3

I am trying to mirror a public FTP to a local directory. When I use wget -m {url} then wget quite quickly skips lots of files that have been already downloaded (and no newer version exists), when I use lftp open -u user,pass {url}; mirror then lftp sends MDTM for every file before deciding whether to download the file or not. With 2 million+ files in 50 thousand+ directories this is very slow, besides I get error messages that MDTM of directories could not be obtained.

In the manual it says that using set sync-mode off will result in sending all requests at once, so that lftp doesn't wait for each response.
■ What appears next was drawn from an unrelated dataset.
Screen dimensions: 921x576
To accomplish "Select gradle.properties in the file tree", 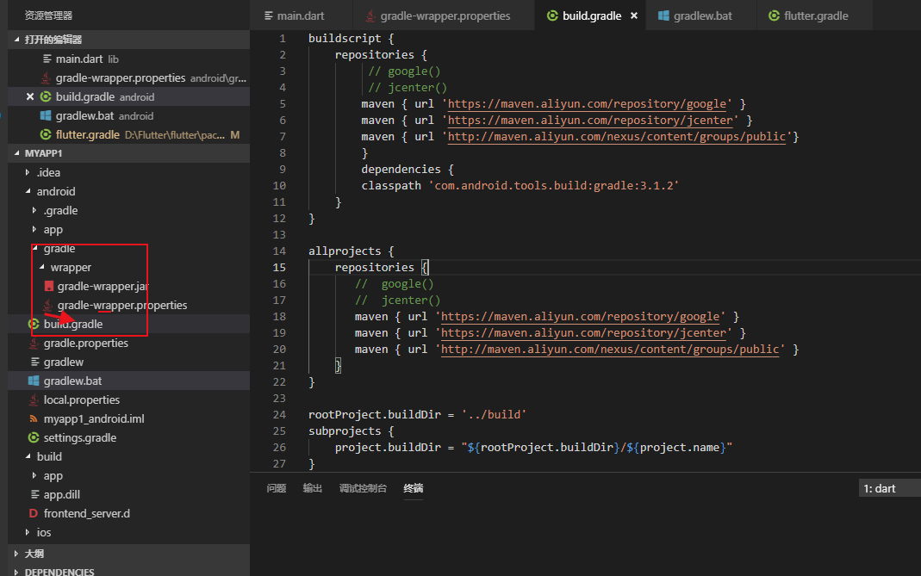I will [85, 343].

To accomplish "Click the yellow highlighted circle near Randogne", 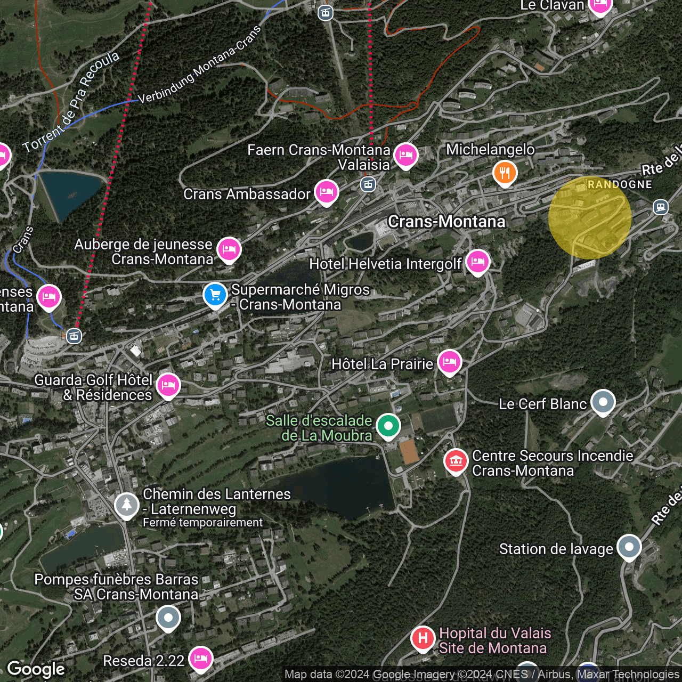I will (x=590, y=218).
When I do that, I get error messages from the server saying there are too many connections from my IP address.

I tried running wget first to download only the newer files, but this does not delete the files which were removed from the FTP server, so I follow up with lftp to remove the old files, however lftp still sends MDTM on each file, which means that there is no advantage to this approach.

If I use set ftp:use-mdtm off, then it seems that lftp just downloads all files again.

Could someone suggest the correct setting for lftp with large number of directories/files (specifically, so that it skips directories which were not updated, like wget seems to do)?

econ
  • 547
  • 7
  • 22

1 Answers1

3

Use set ftp:use-mdtm off and mirror --ignore-time for the first invocation to avoid re-downloading all the files.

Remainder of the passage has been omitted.